## EXERCISE OBJECTIVE
Output nothing but the lines from the line with "Task: Click the hoop" through the end of the listing below, both ends included.

────────────────────────────────────────

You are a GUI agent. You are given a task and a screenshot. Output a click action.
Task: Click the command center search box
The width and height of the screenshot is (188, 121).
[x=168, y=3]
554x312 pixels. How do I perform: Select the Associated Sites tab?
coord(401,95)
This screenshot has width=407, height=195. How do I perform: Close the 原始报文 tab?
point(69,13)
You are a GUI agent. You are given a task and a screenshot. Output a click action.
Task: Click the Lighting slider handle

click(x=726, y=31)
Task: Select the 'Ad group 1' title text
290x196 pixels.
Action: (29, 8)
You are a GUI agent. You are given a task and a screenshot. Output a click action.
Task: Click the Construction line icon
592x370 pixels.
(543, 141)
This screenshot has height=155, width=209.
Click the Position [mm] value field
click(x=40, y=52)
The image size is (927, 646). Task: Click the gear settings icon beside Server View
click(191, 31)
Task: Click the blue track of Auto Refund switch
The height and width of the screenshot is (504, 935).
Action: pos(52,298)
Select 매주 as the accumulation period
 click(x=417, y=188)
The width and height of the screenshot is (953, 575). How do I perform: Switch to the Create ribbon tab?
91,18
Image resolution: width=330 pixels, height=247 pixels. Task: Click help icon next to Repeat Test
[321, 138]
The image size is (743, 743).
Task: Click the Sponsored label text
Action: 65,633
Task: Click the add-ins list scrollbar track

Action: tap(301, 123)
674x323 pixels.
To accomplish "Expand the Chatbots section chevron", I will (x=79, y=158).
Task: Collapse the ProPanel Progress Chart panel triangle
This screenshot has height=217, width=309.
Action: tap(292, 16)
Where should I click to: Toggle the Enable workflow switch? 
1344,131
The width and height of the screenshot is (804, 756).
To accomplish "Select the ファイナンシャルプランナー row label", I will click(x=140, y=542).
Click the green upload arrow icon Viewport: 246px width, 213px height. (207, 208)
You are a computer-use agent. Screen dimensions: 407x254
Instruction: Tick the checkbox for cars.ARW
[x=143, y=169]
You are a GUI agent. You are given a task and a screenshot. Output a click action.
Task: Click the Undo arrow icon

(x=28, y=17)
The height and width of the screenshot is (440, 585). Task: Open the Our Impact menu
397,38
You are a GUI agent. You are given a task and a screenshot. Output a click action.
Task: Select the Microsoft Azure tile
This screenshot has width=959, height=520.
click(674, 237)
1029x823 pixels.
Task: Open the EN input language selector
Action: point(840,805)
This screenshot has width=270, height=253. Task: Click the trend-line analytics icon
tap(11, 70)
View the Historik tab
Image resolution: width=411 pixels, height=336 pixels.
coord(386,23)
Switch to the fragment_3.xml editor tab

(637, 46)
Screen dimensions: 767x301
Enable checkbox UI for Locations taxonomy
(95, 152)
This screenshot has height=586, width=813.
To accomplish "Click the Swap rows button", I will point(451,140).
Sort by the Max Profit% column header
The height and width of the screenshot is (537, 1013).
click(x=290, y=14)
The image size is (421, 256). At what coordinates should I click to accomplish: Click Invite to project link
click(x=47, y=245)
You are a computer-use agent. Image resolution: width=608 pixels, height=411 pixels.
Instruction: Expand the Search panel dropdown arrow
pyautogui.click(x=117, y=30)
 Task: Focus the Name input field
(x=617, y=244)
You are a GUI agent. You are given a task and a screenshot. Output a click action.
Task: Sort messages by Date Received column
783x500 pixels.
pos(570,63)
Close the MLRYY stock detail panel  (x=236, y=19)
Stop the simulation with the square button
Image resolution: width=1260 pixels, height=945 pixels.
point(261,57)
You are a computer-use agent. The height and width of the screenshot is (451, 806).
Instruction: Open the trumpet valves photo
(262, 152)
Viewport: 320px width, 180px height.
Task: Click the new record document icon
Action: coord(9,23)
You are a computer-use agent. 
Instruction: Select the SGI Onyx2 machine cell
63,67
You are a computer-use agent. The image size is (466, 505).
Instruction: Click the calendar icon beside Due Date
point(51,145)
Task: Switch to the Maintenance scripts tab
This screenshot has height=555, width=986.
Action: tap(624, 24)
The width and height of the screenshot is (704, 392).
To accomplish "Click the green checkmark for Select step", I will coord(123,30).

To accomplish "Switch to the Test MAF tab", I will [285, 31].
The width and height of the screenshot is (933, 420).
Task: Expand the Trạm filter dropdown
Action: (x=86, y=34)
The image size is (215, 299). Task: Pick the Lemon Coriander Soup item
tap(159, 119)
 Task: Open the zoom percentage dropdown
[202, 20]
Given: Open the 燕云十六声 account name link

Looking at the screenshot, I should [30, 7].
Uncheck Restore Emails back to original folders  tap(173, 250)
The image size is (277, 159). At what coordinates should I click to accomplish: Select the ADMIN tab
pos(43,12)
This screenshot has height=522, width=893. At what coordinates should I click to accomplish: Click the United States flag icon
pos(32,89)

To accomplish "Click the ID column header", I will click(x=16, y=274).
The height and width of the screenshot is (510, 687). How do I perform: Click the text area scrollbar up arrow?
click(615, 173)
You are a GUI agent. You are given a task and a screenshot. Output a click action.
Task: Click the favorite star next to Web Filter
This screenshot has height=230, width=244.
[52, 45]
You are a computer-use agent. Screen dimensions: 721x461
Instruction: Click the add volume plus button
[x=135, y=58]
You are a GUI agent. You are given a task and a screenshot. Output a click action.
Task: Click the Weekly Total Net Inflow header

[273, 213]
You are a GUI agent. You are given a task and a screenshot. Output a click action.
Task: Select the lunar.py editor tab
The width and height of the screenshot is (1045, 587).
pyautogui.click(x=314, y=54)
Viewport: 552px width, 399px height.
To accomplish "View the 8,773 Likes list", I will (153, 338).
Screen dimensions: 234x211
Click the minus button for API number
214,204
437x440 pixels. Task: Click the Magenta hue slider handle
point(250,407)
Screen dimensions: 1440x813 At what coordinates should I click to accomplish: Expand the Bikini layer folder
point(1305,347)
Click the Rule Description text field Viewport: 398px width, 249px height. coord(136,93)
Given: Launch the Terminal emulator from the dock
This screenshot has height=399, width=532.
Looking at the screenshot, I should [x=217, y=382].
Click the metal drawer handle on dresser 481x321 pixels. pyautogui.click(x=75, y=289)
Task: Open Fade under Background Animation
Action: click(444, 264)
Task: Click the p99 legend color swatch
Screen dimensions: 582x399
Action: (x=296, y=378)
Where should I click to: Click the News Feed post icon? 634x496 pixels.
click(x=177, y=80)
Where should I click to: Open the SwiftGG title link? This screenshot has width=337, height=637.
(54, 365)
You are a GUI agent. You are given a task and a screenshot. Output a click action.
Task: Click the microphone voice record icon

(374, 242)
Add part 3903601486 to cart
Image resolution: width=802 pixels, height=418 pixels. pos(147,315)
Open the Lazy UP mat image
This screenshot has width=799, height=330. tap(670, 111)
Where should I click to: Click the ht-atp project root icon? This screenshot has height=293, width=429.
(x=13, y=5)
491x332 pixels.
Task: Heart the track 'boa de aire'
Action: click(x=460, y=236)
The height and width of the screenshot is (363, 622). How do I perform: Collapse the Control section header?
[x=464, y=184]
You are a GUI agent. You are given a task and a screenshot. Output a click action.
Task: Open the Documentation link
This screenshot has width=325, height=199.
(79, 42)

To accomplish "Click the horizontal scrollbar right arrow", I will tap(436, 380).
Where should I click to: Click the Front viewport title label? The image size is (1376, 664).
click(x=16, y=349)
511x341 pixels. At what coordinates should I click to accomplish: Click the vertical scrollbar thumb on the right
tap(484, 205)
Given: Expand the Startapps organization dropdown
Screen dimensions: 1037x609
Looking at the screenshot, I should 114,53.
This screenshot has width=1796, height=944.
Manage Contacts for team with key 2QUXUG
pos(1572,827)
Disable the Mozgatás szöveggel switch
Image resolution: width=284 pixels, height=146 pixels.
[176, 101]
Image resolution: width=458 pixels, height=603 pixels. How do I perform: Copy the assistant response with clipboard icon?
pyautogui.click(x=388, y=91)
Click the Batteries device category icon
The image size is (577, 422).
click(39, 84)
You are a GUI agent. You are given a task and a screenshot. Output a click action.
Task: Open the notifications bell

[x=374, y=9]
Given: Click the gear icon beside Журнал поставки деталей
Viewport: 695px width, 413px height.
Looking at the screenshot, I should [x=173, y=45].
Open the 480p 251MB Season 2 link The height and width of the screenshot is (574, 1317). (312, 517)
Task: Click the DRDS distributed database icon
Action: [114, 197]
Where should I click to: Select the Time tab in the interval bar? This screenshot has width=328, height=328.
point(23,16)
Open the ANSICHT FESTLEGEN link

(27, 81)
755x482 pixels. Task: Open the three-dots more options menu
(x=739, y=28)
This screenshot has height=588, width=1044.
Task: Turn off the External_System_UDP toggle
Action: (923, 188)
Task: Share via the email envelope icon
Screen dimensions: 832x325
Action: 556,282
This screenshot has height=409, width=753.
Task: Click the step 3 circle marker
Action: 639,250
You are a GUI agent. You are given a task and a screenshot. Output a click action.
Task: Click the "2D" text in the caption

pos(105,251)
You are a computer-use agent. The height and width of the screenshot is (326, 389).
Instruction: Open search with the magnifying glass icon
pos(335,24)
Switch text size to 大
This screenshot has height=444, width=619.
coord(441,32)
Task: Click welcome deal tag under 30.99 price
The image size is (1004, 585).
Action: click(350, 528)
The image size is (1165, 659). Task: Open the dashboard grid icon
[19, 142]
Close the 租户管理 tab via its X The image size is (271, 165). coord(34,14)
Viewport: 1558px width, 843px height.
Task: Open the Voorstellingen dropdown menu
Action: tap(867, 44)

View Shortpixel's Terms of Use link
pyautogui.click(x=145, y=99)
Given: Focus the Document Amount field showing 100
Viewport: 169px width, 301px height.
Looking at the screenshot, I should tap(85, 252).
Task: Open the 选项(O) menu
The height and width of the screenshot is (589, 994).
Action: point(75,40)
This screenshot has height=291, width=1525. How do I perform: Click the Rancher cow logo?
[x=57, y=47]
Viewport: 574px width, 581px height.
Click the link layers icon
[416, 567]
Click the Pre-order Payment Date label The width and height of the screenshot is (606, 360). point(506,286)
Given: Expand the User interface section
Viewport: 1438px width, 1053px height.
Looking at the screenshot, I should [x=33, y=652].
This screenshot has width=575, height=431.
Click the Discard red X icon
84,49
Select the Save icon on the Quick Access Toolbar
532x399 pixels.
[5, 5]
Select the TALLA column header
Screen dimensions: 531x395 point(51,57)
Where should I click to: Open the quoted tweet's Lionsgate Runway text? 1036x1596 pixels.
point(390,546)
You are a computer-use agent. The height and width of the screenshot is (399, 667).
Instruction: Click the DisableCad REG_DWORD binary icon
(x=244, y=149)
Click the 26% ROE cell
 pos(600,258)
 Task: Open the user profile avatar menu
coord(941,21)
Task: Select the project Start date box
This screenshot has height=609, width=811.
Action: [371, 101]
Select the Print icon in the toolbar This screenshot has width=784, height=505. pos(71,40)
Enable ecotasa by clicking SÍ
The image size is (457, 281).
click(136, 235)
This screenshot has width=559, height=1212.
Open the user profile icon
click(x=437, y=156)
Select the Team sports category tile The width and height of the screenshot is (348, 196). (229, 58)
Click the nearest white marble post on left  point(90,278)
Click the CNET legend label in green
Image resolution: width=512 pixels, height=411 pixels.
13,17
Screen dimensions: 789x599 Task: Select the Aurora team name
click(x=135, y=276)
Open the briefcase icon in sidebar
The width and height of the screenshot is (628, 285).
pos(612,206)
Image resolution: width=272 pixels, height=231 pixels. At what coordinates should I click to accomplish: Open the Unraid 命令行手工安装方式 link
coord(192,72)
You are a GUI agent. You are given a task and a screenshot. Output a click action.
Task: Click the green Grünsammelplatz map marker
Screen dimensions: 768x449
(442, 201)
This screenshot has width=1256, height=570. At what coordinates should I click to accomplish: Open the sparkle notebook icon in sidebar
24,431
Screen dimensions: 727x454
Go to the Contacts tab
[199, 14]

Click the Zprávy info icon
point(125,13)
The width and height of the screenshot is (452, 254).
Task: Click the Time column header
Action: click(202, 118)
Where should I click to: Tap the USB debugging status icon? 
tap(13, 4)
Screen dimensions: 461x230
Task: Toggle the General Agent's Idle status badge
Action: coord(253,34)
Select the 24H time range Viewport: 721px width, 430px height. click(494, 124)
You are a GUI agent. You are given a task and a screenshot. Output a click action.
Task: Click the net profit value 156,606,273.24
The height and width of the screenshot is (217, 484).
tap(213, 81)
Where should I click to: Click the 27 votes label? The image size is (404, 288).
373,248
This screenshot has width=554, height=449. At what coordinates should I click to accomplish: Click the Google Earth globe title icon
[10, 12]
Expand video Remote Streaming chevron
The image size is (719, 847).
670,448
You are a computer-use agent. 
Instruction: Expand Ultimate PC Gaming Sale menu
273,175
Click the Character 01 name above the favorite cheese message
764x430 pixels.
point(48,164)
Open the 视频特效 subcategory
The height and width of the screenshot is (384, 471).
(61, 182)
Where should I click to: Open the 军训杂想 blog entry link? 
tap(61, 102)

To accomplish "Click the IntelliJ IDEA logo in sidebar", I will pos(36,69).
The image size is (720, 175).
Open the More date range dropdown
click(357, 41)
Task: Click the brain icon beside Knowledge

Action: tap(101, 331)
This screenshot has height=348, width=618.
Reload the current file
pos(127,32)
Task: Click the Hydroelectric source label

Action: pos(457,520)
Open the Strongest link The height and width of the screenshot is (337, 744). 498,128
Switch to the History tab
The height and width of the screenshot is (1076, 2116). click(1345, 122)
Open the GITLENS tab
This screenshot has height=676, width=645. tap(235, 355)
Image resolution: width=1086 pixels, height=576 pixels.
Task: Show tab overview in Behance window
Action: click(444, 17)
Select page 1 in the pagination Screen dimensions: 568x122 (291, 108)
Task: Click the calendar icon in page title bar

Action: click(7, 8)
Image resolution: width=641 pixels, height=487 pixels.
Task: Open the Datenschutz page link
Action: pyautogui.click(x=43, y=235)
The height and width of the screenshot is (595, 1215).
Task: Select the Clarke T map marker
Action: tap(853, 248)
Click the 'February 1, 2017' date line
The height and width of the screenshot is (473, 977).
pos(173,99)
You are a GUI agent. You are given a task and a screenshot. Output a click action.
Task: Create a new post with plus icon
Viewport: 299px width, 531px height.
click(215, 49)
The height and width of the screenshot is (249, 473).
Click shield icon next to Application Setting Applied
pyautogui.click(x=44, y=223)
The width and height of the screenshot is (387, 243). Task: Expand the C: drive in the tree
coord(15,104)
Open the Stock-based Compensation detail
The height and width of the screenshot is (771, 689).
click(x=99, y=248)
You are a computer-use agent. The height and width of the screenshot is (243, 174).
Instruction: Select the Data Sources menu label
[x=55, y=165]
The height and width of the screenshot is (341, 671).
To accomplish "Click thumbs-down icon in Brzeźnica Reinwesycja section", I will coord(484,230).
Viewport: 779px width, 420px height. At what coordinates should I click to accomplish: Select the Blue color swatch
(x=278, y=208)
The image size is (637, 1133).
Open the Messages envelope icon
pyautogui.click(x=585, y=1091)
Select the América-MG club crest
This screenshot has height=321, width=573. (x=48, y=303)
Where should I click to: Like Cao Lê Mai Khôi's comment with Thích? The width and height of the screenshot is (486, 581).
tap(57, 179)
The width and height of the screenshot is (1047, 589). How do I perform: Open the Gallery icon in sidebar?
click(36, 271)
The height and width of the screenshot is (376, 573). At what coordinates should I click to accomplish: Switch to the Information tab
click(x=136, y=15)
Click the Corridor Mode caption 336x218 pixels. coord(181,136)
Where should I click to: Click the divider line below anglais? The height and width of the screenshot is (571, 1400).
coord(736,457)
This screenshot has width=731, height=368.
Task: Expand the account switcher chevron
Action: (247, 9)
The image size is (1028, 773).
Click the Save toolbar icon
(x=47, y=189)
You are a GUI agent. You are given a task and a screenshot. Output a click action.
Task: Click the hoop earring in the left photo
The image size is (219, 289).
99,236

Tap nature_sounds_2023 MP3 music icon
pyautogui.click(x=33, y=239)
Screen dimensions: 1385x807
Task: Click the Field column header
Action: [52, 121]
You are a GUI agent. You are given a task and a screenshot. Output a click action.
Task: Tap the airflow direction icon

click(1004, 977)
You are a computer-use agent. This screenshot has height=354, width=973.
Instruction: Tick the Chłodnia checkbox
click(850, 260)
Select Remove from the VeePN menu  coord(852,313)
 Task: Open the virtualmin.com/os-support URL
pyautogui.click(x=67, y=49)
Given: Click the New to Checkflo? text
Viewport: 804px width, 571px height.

────────────────────────────────────────

## RESULT FOR THIS TASK
Task: Click the hoop earring in the left photo
The image size is (219, 289).
99,236

Tap nature_sounds_2023 MP3 music icon
pyautogui.click(x=33, y=239)
Screen dimensions: 1385x807
Task: Click the Field column header
Action: [52, 121]
You are a GUI agent. You are given a task and a screenshot. Output a click action.
Task: Tap the airflow direction icon

click(1004, 977)
You are a computer-use agent. This screenshot has height=354, width=973.
Instruction: Tick the Chłodnia checkbox
click(850, 260)
Select Remove from the VeePN menu  coord(852,313)
 Task: Open the virtualmin.com/os-support URL
pyautogui.click(x=67, y=49)
Given: Click the New to Checkflo? text
Viewport: 804px width, 571px height.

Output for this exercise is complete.